- **Aim of the task**: All that should come back is the lines of the data below from the one containing "GÜNEŞLİ KAROT (709, 359)" to the one containing "güneşli acil klima deliği deldir (745, 615)", inclusive, exactly as they stand.

*** Materials provided Section Begins ***

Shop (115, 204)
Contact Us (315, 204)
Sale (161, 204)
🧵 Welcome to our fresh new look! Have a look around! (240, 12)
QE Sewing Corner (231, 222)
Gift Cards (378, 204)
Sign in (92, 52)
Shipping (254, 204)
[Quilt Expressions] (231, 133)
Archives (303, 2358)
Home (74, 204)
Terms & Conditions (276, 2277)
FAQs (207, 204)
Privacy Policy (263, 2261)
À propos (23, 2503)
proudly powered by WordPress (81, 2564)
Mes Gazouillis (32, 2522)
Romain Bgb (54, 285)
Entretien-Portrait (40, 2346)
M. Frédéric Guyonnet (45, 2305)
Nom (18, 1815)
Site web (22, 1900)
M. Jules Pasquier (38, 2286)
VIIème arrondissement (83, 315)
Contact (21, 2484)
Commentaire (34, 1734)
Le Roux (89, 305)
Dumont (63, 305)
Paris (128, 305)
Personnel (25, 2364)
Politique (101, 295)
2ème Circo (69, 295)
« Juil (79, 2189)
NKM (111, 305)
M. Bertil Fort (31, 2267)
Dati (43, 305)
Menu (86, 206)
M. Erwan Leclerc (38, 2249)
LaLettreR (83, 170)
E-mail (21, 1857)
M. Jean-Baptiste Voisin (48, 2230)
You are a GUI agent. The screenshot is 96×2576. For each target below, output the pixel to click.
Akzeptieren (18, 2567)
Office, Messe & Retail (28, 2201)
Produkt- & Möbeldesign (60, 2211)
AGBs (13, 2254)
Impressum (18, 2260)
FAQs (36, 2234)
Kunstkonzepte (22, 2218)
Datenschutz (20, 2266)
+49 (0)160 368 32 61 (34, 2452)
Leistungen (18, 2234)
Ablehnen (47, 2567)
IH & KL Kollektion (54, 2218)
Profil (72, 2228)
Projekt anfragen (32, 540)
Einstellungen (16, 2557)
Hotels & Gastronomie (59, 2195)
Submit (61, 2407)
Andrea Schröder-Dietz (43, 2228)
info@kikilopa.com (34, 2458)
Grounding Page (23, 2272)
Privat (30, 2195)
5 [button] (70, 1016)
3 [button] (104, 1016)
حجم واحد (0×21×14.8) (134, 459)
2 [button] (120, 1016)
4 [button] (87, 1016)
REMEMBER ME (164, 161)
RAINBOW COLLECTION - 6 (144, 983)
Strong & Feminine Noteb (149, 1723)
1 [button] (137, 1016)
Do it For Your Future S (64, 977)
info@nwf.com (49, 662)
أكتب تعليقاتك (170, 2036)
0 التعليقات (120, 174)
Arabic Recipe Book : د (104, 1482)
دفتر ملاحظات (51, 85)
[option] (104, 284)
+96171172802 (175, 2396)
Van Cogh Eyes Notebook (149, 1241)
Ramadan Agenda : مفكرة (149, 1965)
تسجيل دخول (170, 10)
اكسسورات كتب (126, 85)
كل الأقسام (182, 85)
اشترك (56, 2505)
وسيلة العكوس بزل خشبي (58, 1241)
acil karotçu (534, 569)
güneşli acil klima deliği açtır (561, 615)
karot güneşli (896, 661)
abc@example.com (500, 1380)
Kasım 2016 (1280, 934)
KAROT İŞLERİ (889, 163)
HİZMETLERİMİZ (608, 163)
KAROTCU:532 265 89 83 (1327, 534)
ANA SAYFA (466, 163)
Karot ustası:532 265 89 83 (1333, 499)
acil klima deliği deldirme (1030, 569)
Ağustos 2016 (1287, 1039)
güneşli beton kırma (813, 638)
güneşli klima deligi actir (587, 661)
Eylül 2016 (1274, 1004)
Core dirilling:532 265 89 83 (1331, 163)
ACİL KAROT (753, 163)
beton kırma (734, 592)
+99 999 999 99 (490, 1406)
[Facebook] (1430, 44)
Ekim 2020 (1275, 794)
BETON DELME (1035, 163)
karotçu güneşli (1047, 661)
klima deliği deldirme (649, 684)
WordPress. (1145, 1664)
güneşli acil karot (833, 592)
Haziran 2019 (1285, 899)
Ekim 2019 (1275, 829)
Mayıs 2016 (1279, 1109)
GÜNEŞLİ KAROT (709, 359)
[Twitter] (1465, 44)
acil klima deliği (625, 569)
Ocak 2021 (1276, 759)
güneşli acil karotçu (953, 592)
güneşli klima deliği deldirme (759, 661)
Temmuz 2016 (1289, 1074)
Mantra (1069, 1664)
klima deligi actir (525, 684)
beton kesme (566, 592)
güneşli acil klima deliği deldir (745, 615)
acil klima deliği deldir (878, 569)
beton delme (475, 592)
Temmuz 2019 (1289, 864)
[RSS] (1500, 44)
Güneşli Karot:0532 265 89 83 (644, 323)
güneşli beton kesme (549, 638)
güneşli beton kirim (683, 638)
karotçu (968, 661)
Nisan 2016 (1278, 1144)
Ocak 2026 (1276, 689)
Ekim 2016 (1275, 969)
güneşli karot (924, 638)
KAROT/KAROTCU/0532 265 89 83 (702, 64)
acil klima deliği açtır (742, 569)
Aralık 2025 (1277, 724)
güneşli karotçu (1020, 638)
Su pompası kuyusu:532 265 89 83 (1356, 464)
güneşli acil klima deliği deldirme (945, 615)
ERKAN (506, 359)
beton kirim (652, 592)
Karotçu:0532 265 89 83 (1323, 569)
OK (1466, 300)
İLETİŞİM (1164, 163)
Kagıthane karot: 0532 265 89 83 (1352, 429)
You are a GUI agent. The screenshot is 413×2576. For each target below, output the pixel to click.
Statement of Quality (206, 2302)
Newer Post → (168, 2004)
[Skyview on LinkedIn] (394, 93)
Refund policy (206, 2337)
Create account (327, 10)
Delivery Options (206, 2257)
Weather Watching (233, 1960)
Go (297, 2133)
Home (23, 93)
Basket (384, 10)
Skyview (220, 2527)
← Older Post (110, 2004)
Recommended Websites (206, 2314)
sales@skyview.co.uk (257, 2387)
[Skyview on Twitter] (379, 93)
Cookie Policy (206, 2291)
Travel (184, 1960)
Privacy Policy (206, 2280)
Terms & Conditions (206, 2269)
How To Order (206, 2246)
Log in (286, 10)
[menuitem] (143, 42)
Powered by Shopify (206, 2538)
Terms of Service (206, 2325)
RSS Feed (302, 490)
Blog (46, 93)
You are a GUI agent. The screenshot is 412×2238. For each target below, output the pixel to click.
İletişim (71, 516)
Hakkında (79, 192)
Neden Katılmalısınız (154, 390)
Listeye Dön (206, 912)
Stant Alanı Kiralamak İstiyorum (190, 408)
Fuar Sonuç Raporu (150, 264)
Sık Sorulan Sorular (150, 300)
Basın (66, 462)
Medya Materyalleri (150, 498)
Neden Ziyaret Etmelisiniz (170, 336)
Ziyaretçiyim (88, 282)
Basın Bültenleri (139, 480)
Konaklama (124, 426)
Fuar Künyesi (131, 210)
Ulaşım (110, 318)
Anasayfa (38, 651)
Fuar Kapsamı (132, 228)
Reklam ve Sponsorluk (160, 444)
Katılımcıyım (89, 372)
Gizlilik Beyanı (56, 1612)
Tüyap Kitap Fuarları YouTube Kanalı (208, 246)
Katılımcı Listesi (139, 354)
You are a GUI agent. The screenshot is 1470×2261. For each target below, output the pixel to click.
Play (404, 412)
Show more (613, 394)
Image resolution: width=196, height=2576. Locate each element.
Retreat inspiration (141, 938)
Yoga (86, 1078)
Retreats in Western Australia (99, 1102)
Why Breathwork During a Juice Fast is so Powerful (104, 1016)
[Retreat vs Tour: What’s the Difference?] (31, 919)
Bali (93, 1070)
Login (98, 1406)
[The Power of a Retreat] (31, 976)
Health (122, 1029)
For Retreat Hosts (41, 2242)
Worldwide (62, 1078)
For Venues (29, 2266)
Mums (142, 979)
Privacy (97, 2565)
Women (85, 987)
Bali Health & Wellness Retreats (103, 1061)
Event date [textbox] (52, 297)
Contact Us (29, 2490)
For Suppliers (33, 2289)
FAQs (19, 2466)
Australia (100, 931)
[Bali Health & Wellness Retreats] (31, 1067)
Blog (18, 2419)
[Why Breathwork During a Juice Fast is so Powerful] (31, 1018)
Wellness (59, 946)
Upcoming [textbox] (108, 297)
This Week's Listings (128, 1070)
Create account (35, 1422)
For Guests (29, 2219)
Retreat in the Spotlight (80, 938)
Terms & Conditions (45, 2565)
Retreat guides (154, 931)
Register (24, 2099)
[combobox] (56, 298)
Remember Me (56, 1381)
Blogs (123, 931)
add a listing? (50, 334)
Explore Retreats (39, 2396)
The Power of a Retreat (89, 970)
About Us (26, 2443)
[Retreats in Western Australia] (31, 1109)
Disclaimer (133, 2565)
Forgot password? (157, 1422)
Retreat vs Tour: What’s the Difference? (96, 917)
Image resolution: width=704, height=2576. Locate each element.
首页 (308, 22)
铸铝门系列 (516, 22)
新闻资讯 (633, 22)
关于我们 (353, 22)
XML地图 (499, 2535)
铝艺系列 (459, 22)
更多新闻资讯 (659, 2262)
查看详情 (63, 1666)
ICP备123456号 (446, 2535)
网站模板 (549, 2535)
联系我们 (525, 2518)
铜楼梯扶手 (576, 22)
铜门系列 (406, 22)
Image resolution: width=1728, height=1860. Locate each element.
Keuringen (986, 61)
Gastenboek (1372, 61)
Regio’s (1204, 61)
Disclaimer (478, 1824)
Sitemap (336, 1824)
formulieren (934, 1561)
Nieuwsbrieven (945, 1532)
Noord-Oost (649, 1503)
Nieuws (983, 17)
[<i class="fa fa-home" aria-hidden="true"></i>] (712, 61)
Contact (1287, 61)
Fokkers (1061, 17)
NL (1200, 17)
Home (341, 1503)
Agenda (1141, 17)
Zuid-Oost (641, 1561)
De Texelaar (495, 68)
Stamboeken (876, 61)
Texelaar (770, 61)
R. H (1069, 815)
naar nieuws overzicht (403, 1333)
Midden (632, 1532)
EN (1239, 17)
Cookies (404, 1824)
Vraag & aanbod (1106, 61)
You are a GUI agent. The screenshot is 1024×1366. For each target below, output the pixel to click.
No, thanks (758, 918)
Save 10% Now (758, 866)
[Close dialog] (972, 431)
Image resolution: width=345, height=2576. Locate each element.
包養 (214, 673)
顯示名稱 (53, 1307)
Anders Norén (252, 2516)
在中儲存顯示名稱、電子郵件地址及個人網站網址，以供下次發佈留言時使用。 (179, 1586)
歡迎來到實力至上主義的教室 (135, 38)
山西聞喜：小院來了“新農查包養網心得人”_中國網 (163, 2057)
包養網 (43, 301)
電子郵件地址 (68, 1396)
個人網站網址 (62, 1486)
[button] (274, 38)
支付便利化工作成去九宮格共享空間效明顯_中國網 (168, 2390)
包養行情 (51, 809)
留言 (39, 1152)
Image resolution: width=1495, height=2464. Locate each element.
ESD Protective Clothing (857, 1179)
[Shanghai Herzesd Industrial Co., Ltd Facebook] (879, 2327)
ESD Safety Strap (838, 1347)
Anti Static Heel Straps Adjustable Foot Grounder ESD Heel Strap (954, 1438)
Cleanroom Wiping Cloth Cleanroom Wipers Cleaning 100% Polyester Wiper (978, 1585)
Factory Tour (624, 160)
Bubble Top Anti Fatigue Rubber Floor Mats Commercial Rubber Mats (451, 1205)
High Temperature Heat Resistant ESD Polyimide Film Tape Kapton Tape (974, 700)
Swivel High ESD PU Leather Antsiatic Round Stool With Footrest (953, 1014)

*** Materials provided Section Ends ***

- **Result for this exercise**:
GÜNEŞLİ KAROT (709, 359)
[Twitter] (1465, 44)
acil klima deliği (625, 569)
Ocak 2021 (1276, 759)
güneşli acil karotçu (953, 592)
güneşli klima deliği deldirme (759, 661)
Temmuz 2016 (1289, 1074)
Mantra (1069, 1664)
klima deligi actir (525, 684)
beton kesme (566, 592)
güneşli acil klima deliği deldir (745, 615)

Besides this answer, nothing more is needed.